Default interface members - do not, cannot, and never will work

Default interface members won't compile under .NET Framework and will never work because they require runtime changes in the CLR. The .NET CLR is now frozen as .NET Core is now the way forward.

For more information on what does and doesn't work, and on possible polyfills, see Stuart Lang's article, C# 8.0 and .NET Standard 2.0 - Doing Unsupported Things.

---

Code

The following C# project targetting .NET Framework 4.8 and using C# 8 nullable reference types compiles in Visual Studio 16.2.0. I created it by choosing the .NET Standard Class Library template and then editing it to target .NET Framework instead:

.csproj:

<Project Sdk="Microsoft.NET.Sdk">
  <PropertyGroup>
    <TargetFrameworks>net48</TargetFrameworks>
    <LangVersion>8.0</LangVersion>
    <Nullable>enable</Nullable>
  </PropertyGroup>
</Project>

.cs:

namespace ClassLibrary1
{
    public class Class1
    {
        public string? NullableString { get; set; }
    }
}

I then tried a .NET Framework 4.5.2 WinForms project, using a legacy .csproj format, and added the same nullable reference type property. I changed the language type in the Visual Studio Advanced Build settings dialog (disabled in 16.3) to latest and saved the project. Of course as this point it doesn't build. I opened the project file in a text editor and changed latest to preview in the build configuration PropertyGroup:

<PropertyGroup Condition=" '$(Configuration)|$(Platform)' == 'Debug|AnyCPU' ">
   <LangVersion>preview</LangVersion>

I then enabled support for nullable reference types by adding <Nullable>enable</Nullable> to the main PropertyGroup:

<PropertyGroup>
   <Nullable>enable</Nullable>

I reloaded the project, and it builds.

---

Visual Studio 2019

There has been a major change in the RTM version of Visual Studio 2019 version 16.3, the launch version for C# 8.0: the language selection dropdown has been disabled:

Microsoft's rationale for this is:

Moving forward, ... each version of each framework will have a single
supported and default version, and we won't support arbitrary
versions. To reflect this change in support, this commit permanently
disables the language version combo box and adds a link to a document
explaining the change.

The document which opens is C# language versioning. This lists C# 8.0 as the default language for .NET Core 3.x ONLY. It also confirms that each version of each framework will, going forward, have a single supported and default version and that the framework-agnosticism of the language can no longer be relied on.
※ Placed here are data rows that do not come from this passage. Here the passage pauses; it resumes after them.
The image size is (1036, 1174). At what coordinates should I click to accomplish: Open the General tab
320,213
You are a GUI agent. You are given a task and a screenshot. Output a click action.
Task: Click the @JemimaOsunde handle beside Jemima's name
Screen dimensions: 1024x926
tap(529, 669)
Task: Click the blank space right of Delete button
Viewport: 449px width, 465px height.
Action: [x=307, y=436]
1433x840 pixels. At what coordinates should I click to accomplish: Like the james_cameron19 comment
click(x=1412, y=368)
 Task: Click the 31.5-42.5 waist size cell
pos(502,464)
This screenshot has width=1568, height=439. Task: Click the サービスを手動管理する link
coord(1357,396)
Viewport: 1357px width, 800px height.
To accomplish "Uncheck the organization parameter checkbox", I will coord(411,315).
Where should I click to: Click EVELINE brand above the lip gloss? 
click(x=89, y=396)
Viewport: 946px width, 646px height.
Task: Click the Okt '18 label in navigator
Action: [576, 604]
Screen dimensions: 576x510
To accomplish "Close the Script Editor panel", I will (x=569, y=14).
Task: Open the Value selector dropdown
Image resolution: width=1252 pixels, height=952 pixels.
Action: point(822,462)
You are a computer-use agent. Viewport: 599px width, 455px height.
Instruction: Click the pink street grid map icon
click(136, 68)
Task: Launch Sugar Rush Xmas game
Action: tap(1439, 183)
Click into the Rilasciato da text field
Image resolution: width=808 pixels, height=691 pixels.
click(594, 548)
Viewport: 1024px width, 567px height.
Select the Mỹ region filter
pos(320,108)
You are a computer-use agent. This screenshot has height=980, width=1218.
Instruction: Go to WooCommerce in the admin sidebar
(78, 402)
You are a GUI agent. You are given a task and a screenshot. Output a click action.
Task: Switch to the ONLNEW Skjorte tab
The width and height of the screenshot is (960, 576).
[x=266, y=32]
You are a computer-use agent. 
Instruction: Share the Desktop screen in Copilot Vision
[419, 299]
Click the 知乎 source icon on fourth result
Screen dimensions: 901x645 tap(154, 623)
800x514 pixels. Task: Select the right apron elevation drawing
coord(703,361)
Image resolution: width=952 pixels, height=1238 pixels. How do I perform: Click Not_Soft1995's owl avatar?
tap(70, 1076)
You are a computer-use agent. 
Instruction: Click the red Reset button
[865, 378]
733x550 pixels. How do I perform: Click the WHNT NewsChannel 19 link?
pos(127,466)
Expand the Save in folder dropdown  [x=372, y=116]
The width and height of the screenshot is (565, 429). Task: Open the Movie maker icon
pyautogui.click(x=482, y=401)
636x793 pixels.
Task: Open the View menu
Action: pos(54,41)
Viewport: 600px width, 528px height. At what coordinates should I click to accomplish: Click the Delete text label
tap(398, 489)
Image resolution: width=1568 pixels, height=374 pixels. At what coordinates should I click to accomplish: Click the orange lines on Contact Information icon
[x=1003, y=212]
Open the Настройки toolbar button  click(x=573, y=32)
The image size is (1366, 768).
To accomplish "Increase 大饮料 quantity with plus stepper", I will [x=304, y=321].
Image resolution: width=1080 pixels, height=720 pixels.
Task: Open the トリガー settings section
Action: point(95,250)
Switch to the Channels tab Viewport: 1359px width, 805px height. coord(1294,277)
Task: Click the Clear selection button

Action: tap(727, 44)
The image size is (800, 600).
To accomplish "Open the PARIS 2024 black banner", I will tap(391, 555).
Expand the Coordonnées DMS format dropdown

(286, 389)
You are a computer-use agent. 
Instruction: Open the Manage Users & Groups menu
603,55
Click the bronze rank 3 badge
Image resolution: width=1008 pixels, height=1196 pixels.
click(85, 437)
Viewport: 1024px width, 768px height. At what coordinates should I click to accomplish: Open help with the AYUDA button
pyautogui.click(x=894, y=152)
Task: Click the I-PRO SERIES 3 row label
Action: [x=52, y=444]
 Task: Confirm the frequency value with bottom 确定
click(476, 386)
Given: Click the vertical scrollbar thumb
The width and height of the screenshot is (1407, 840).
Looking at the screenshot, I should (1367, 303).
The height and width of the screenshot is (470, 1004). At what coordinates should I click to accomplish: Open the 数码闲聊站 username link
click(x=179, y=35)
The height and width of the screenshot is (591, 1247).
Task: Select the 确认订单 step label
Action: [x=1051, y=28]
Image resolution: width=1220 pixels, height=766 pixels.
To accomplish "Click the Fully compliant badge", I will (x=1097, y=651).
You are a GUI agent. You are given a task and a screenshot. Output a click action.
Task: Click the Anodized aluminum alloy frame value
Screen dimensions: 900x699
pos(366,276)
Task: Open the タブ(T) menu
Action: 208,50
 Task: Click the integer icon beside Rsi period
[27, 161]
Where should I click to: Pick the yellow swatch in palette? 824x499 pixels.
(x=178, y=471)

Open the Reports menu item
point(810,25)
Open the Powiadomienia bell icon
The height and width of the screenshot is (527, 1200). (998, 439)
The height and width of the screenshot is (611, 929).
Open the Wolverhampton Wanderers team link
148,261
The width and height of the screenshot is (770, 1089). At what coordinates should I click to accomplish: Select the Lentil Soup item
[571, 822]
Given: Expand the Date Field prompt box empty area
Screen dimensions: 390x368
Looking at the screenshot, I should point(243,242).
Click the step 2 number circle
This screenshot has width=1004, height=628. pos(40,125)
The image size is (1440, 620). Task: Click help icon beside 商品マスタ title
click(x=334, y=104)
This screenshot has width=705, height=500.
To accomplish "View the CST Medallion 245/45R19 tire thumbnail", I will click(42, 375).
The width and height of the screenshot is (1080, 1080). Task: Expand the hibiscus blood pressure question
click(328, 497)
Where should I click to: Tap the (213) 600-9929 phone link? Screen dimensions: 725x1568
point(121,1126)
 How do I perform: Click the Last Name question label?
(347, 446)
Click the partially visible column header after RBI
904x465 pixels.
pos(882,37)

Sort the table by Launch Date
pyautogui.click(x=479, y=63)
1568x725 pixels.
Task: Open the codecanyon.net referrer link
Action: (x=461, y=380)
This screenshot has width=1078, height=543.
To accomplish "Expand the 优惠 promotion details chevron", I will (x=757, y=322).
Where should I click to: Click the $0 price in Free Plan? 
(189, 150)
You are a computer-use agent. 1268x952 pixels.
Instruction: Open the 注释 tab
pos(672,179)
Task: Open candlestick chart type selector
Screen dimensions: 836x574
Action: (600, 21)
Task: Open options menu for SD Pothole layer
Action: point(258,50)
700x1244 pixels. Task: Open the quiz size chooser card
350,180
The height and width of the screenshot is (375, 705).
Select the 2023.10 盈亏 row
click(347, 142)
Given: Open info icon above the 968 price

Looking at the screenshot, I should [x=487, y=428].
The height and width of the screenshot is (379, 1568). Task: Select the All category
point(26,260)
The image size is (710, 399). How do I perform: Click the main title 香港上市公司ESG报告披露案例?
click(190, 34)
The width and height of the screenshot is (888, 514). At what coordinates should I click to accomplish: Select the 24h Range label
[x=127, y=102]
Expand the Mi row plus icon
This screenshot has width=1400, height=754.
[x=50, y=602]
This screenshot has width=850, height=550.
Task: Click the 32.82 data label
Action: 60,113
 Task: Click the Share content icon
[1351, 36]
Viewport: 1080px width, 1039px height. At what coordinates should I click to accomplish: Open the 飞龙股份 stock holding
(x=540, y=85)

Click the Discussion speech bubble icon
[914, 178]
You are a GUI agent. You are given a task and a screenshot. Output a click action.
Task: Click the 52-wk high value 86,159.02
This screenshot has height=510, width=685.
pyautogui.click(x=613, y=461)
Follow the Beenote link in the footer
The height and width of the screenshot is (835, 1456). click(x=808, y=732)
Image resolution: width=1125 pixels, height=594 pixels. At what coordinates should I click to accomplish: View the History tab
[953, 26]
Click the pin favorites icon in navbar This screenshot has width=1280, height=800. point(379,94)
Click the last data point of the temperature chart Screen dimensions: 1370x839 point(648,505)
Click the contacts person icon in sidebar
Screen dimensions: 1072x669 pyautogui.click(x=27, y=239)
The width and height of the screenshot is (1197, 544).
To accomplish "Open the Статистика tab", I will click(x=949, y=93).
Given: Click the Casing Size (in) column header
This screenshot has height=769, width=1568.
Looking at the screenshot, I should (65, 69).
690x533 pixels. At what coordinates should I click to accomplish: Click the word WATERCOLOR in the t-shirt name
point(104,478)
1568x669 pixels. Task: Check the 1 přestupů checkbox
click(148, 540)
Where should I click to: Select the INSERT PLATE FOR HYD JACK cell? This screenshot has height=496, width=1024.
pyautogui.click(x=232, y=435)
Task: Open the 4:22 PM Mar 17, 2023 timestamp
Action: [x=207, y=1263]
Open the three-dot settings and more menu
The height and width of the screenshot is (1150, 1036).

The language version can still be forced to 8 for .NET Framework projects by editing the .csproj file.

---

The gory details

When this answer was first written, C# 8 was in preview and a lot of detective work was involved. I leave that information here for posterity. Feel free to skip it if you don't need to know all the gory details.

The C# language has historically been mostly framework neutral - i.e. able to compile older versions of the Framework - although some features have required new types or CLR support.

Most C# enthusiasts will have read the blog entry Building C# 8.0 by Mads Torgersen, which explains that certain features of C# 8 have platform dependencies:

Async streams, indexers and ranges all rely on new framework types
that will be part of .NET Standard 2.1... .NET Core 3.0 as well as
Xamarin, Unity and Mono will all implement .NET Standard 2.1, but .NET
Framework 4.8 will not. This means that the types required to use
these features won’t be available on .NET Framework 4.8.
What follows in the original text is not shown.